---------- Provided passage

However, the curiosity as to what a grain of Salt on a Blade means is still to be looked upon from the Khasi tradition. What can be seen is that it is not a mere ritual, but it’s a summons. So, in the Khasi moral universe to lick Salt from a Blade is to bind oneself to a promise that must outlast convenience, outlive danger and outshine power. Deducing the concept, what can be derived is that Salt in its original nature portrays preservation and the Blade of-course power and protection and together they form a covenant of trust, an oath of fidelity that nourishes the body while reminding the soul of its duty. This act of setting the covenant offers us more than a symbol of the past; it opens up an understanding and the lens through which we can grasp the notion why people went to war not because they hated peace, but because the sacred covenant had been shattered and betrayed.
Therefore, to simply put it, the Khasi oath of licking Salt from the Blade takes the ancient grammar and gives it a local accent. As you can see, Salt symbolises not merely a preservative or the ingredient for taste but actually the condiment of trust and the flavour of shared existence. The Blade is not just an instrument of war, but it symbolises the duty to protect oneself, one’s family and one’s community. It also carries a double meaning which speaks of the capacity to defend and the discipline of knowing when and why to fight and when Salt is placed upon it and licked, it creates an unmistakable message, a life-sustaining bond and an absolute duty to defend.

--------------------
---------- Source data

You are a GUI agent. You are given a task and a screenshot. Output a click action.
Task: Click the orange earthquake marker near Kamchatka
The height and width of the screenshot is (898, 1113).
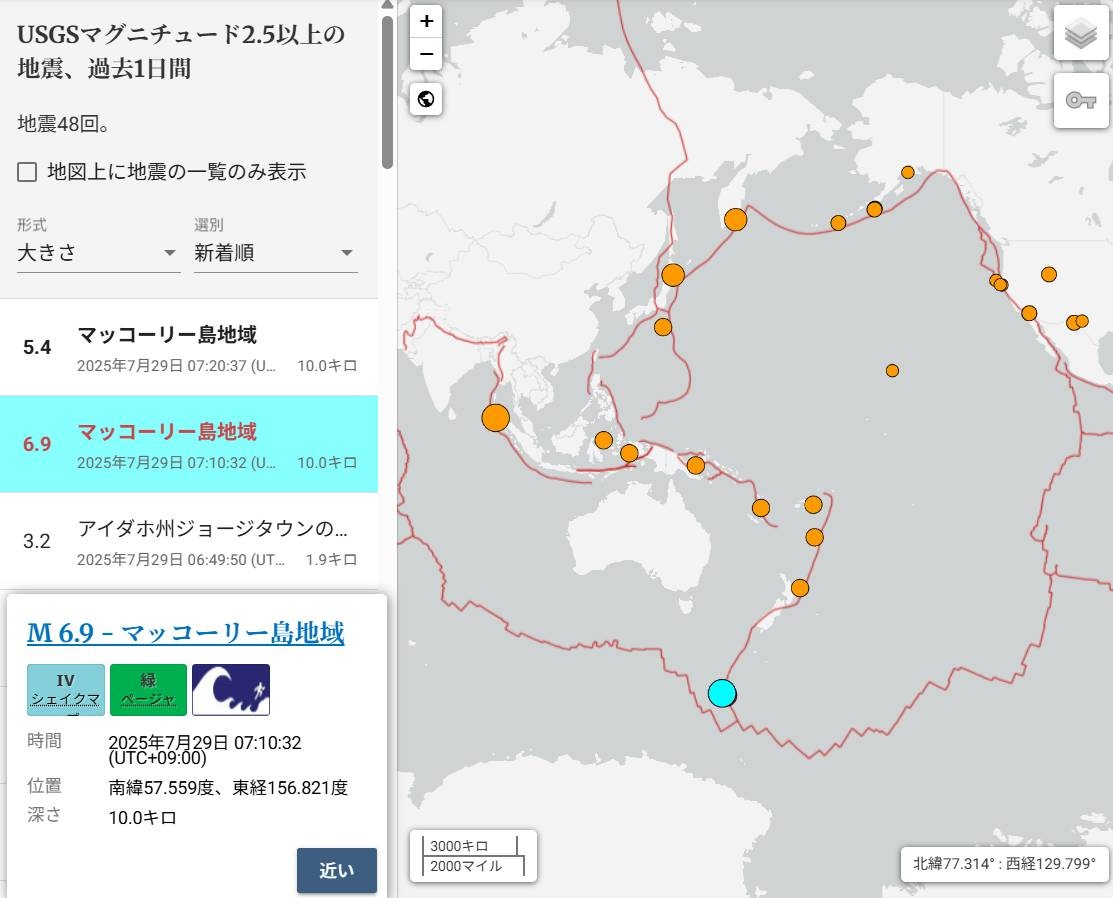point(735,219)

--------------------

Given problem 1:
Summarize the passage on the Khasi oath of Salt and Blade above in two sentences.
Given problem 2:
According to the passage on the Khasi oath of Salt and Blade above, what does the Blade symbolize beyond being an instrument of war?
Given problem 3:
Rewrite the stretch from "However, the curiosity" through "shattered and betrayed." in the passage on the Khasi oath of Salt and Blade above, putting "pact" in place of "covenant".

Written response 1:
In Khasi tradition, licking Salt from a Blade is not a mere ritual but a binding promise, with Salt standing for preservation and trust and the Blade for power, protection and the duty to defend. Together they form a covenant of fidelity, and the shattering and betrayal of this sacred covenant is presented as the reason people went to war.

Written response 2:
The duty to protect oneself, one's family and one's community.

Written response 3:
However, the curiosity as to what a grain of Salt on a Blade means is still to be looked upon from the Khasi tradition. What can be seen is that it is not a mere ritual, but it’s a summons. So, in the Khasi moral universe to lick Salt from a Blade is to bind oneself to a promise that must outlast convenience, outlive danger and outshine power. Deducing the concept, what can be derived is that Salt in its original nature portrays preservation and the Blade of-course power and protection and together they form a pact of trust, an oath of fidelity that nourishes the body while reminding the soul of its duty. This act of setting the pact offers us more than a symbol of the past; it opens up an understanding and the lens through which we can grasp the notion why people went to war not because they hated peace, but because the sacred pact had been shattered and betrayed.